Answer: thank you for the suggested reference. We added in lines 395-398 a description of the         potential role of combination therapy with EUS and ERCP when ERCP or EUS alone are not enough to ensure a complete drainage. We added the reference in line 797.

 

Reviewer 2 Report

Nice overview by Boskoski and colleagues about diagnostic and therapeutic options in perihiliar cholangiocarcinoma (CCA). I have only few concerns which should be addressed:

Diagnostic approach

1. EUS has high diagnostic accuracy in the distal DHC (e.g., strictures, duct stones) and less accuracy in the proximal DHC (MRCP preferred here)

2. A disadvantage of cholangioscopy are the relatively high costs for the devices (e.g., Spyscope)

Indication for biliary drainage

3. To the best of my Knowledge there are two clear indications for pre-operative biliary drainage in expected CCA:

  • Severe cholestasis (e.g., bilirubin > 12 mg/dl)
  • Cholangitis

Therapy in CCA

4. Liver transplantation is a therapeutic option in selected patients likewise.

 

The authors should comment these concerns.

Author Response

Second reviewer comments:

  • Comment: EUS has high diagnostic accuracy in the distal DHC (e.g., strictures, duct stones) and less accuracy in the proximal DHC (MRCP preferred here)

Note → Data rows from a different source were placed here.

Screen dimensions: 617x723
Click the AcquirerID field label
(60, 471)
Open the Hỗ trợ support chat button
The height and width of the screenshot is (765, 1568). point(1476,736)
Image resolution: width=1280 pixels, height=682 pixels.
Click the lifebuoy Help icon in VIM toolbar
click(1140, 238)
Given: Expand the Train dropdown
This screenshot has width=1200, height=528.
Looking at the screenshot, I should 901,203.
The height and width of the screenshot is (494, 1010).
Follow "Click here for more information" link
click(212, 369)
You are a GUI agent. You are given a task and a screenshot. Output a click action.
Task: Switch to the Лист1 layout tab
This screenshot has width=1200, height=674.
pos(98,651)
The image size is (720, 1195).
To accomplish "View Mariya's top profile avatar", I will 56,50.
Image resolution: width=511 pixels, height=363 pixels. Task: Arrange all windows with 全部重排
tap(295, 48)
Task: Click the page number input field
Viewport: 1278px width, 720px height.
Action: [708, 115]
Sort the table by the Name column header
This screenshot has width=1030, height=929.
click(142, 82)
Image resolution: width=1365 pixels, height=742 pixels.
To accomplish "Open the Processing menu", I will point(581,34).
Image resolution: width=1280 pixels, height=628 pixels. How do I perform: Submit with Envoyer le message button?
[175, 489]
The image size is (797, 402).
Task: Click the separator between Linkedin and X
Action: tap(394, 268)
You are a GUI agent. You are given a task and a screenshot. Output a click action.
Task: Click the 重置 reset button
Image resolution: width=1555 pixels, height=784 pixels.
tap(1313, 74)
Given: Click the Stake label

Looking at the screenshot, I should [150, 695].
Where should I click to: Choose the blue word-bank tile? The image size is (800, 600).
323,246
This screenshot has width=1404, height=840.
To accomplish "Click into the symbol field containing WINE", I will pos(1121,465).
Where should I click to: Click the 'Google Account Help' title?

Answer: we agree with the reviewer that EUS has a high accuracy in distal biliary tract strictures. We underlined in line 116 this concept. Moreover, in 119-122 we reported that also the accuracy of EUS-FNA is lower in proximal strictures.

 

  • Comment: A disadvantage of cholangioscopy are the relatively high costs for the devices (e.g., Spyscope)
  • Answer: in line 108-109 we added the sentence “However, cholangioscopy devises are burdened by high costs and their widespread is consequently limited” to underline the high costs of cholangioscopy as requested by the reviewer.

 

  • Comment: To the best of my Knowledge there are two clear indications for pre-operative biliary drainage in expected CCA: Severe cholestasis (e.g., bilirubin > 12 mg/dl), Cholangitis

Answer: we perfectly agree with the reviewer that cholangitis and severe cholestasis are clear indications for biliary drainage. In the text we also included “hyperbilirubinaemia-induced malnutrition, hepatic insufficiency or renal insufficiency, patients needing neo-adjuvant therapy, severely symptomatic patients and those with delays in surgery” as possible indications for biliary drainage. Moreover, biliary drainage may be required in some cases when the FLR volume is less than 30% and portal vein embolization (PVE) is required to obtain hypertrophy of the remnant liver; in this setting the biliary drainage may reduce the risk for hepatic insufficiency.

 

  • Comment: Liver transplantation is a therapeutic option in selected patients likewise.
  • Answer: we thank the reviewer for the comment. We agree that liver transplantation is a therapeutic option in selected patients with cholangiocarcinoma, however our review focused on the endoscopic approach in malignant biliary stricture and some surgical and medical approach have not been investigated.